Undici camaleonti contro un Vicenza di arrabbiatissimi

Un Albinoleffe meno angosciato rispetto al recente passato si presenta oggi a Vicenza dove è atteso da una squadra che l’allenatore Maran ha definito «arrabbiatissina». Il tecnico si riferiva all’esito del match di mercoledì sera a Torino che i biancorossi hanno perso per un gol di Bianchi subito in pieno recupero. «Contro l’Albinoleffe dobbiamo giocare come se si trattasse del prolungamento della partita di mercoledì. Quella bergamasca è una squadra scomoda da affrontare, pratica un calcio che definirei camaleontico, non concede punti fissi e tutti sono bravi a non concedere spazi».
Fotografia quasi perfetta, visto che spesso Mondonico, l’allenatore dell’Albinoleffe, ama accostare la sua squadra al rettile diffuso nel Madagascar famoso perché cambia colore in base all’ambiente che lo circonda. Ma questa caratteristica può essere praticata quando la squadra dispone di tutti i titolari, condizione che in questa prima parte del campionato, non si è mai verificata. Ed anche a Vicenza non potrà scendere in campo il miglior Albinoleffe, viste le perduranti assenze di molti titolari. Tuttavia, la vittoria ottenuta nell’ultimo turno a spese del Frosinone ha consentito di tirare un sospiro di sollievo, nonostante la situazione di classifica non permetta distrazioni. Mondonico può contare su Torri (l’attaccante ha molto apprezzato il messaggio dell’amico d’infanzia Bianchi che ha dedicato a lui, in lutto per morte del fratello, la vittoria di mercoledì) e, forse, sul rientro di Bombardini, mentre dovrà fare a meno di Martinez, infortunato.
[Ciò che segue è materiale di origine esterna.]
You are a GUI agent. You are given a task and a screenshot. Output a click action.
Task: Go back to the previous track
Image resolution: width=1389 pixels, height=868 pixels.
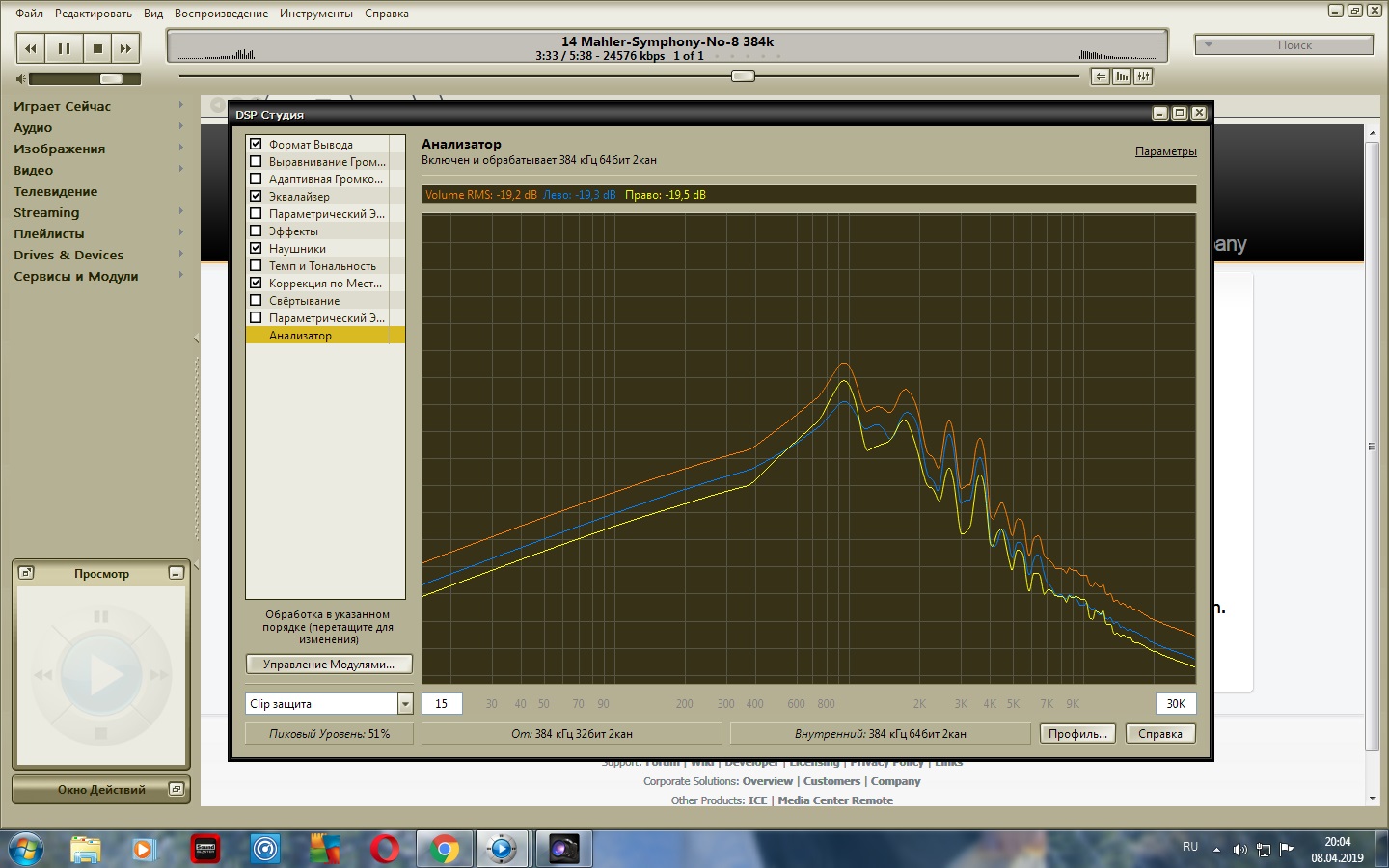(31, 48)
Queste le formazioni. Albinoleffe: Tomasig; Luoni, Sala, Bergamelli, Piccinni; Zenoni, Previtali, Hetemaj, Regonesi; Bombardini (Cissè), Torri. Vicenza: Russo; Tonucci, Giani, Martinelli, Schiavi; Botta, Di Matteo, Minesso, Oliveira (Rossi); Abbruscato, Baclet. Arbitra il «modello» Ostinelli di Como.